● **What you need to do**: The response should be the lines of the data, starting at the first and ending at the one that contains "Given: Open the 41 мин. timestamp link", copied without change.

(Stored items)
__________

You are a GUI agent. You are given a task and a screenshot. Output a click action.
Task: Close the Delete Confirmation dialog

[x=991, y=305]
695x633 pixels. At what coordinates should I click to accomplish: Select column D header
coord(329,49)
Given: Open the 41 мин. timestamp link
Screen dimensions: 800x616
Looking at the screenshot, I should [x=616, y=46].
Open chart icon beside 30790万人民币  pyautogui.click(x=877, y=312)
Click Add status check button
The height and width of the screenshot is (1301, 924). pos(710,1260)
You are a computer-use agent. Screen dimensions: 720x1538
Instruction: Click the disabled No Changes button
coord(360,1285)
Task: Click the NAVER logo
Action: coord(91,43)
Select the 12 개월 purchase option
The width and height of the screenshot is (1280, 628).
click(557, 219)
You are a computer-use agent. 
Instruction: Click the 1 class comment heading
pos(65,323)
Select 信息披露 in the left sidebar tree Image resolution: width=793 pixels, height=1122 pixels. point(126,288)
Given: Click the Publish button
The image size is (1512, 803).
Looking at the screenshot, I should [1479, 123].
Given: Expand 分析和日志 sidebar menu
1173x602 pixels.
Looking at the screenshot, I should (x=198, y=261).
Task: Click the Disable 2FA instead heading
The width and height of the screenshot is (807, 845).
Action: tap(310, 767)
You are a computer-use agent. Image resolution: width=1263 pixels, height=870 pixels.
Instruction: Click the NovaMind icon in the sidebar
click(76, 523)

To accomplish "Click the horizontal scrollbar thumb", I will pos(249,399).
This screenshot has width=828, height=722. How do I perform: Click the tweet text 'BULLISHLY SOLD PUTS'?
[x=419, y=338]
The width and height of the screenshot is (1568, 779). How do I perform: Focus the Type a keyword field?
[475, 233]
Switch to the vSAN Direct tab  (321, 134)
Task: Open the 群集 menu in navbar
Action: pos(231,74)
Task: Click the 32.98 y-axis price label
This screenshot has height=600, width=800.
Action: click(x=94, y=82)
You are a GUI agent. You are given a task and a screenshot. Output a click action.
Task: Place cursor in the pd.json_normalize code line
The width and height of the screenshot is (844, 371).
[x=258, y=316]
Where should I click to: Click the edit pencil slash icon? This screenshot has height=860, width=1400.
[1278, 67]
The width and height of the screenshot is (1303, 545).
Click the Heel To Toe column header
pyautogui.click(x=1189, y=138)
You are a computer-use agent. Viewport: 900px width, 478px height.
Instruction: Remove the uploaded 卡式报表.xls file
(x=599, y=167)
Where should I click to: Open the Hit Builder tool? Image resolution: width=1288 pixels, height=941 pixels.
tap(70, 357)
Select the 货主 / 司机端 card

__________

● **Answer to the exercise**:
You are a GUI agent. You are given a task and a screenshot. Output a click action.
Task: Close the Delete Confirmation dialog

[x=991, y=305]
695x633 pixels. At what coordinates should I click to accomplish: Select column D header
coord(329,49)
Given: Open the 41 мин. timestamp link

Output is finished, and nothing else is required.